The sanctioned refineries operate in China's independent refining sector, which has grown substantially over the past decade. These smaller refineries, concentrated in Shandong province, have proven more willing than major state-owned enterprises to handle sanctioned Iranian crude, in part because they have limited international exposure that US sanctions can threaten. Their business models rely on domestic sales, reducing vulnerability to US financial system exclusion.
For Chinese authorities, defending these companies against US sanctions serves both economic and political purposes. Economically, Iranian oil supply helps maintain refining capacity utilization and moderates domestic fuel prices. Politically, accepting US sanctions enforcement would establish a precedent that Beijing finds unacceptable, effectively granting Washington veto power over Chinese commercial relationships with third countries.
The dynamic illustrates fundamental tensions in the US-China relationship that extend well beyond trade disputes. The United States views its sanctions framework as a legitimate foreign policy tool to isolate regimes it considers threatening or destabilizing. China views the same framework as an illegitimate exercise of hegemonic power that violates sovereignty and international law by compelling third countries to comply with American preferences.
These conflicting perspectives become particularly sharp regarding Iran, where China has significant energy and strategic interests. Chinese officials argue that the 2015 Joint Comprehensive Plan of Action (JCPOA) provided the proper framework for addressing Iran nuclear concerns through multilateral diplomacy. When the Trump administration withdrew from the JCPOA and reimposed sanctions, China continued limited compliance with the UN-endorsed agreement while resuming oil imports.
The sanctions confrontation reflects broader Chinese efforts to build alternative economic and financial infrastructure less vulnerable to US pressure.

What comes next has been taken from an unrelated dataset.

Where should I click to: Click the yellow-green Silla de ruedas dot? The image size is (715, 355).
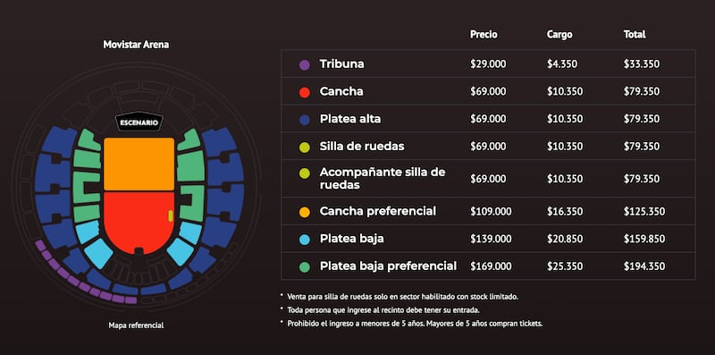305,147
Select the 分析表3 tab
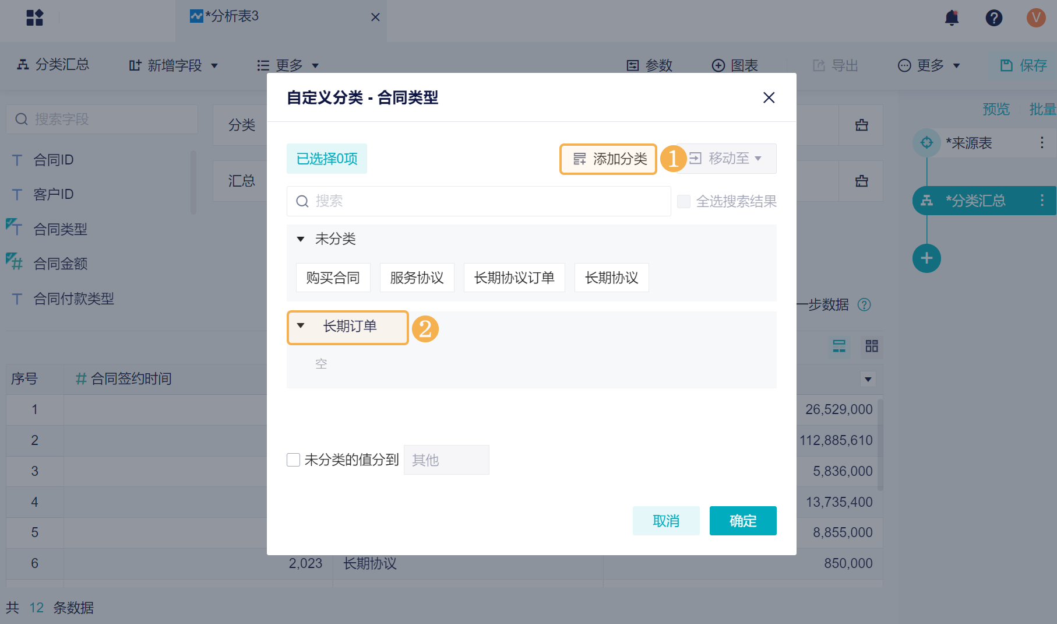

Initiatives including cross-border payment systems that bypass SWIFT, bilateral currency agreements that reduce dollar dependence, and regional trading arrangements that minimize US financial system exposure all aim to create space for China and partners to conduct commerce outside American oversight.

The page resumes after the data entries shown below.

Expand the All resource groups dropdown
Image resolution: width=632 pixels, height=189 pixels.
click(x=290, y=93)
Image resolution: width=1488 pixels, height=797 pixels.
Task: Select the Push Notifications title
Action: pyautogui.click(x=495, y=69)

For Iran, Chinese willingness to defy US sanctions provides crucial economic lifeline. Tehran's oil revenue, though substantially reduced from pre-sanctions levels, continues flowing primarily through Chinese purchases. This revenue helps the Iranian government maintain basic state functions and prevents the total economic collapse that maximum pressure advocates envisioned.
US policymakers face limited options for compelling Chinese sanctions compliance. While the United States can sanction individual Chinese companies, imposing measures on major Chinese banks or state enterprises that might decisively curtail Iran trade carries risks of serious damage to the broader US-China economic relationship. Previous administrations have generally stopped short of such escalation, accepting some sanctions evasion rather than triggering broader conflict.
The pattern extends beyond Iran. China has similarly resisted US secondary sanctions on North Korea (maintaining economic ties despite UN sanctions), Venezuela (preserving investment in the oil sector), and Russia (limiting participation in Ukraine-related sanctions). In each case, Beijing calculates that strategic benefits of maintaining relationships outweigh costs of US pressure, particularly when sanctions lack international consensus.
For global oil markets, China's Iran imports represent a factor in supply-demand calculations but one largely already incorporated into price expectations. The trade occurs in a grey zone—widely known but difficult to prevent—that provides Iran partial sanctions relief while avoiding direct confrontation that might prompt more severe US responses.